About this task
In the records below, find the line that contains "Nastavení cookies (921, 1254)", then transcribe it and every later line exactly, stopping at the final line.

Task material

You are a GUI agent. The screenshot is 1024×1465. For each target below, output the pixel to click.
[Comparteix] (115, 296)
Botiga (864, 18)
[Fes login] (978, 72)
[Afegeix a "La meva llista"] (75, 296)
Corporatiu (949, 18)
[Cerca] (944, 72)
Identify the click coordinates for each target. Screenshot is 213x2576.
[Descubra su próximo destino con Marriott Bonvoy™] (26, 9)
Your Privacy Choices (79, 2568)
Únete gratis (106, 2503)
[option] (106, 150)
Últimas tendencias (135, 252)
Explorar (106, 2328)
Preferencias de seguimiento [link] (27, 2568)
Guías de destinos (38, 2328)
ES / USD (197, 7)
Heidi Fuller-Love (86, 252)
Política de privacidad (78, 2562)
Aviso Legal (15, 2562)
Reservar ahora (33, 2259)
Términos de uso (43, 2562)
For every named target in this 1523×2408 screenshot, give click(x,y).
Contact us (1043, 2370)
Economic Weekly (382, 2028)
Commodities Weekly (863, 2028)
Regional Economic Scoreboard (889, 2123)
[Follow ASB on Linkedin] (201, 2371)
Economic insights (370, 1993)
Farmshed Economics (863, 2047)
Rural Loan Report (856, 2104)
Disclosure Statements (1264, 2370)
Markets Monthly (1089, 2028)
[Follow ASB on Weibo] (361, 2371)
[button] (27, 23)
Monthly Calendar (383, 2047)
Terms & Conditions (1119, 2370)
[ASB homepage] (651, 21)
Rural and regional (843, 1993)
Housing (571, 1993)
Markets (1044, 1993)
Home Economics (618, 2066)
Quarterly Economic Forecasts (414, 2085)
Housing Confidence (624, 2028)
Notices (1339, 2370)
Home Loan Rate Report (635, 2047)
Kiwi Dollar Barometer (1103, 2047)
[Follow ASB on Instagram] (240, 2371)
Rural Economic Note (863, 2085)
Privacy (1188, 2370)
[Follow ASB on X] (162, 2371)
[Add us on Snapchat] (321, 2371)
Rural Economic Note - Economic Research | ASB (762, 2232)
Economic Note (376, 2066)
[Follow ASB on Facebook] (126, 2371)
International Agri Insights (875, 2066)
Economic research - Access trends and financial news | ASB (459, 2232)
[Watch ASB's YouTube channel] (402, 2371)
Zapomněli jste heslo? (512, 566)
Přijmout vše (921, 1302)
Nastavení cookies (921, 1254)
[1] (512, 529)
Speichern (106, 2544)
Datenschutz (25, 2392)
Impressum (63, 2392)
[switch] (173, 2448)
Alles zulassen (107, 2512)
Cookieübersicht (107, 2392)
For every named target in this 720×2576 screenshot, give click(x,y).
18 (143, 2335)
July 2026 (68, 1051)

Solution to the exercise
Nastavení cookies (921, 1254)
[1] (512, 529)
Speichern (106, 2544)
Datenschutz (25, 2392)
Impressum (63, 2392)
[switch] (173, 2448)
Alles zulassen (107, 2512)
Cookieübersicht (107, 2392)
For every named target in this 720×2576 screenshot, give click(x,y).
18 (143, 2335)
July 2026 (68, 1051)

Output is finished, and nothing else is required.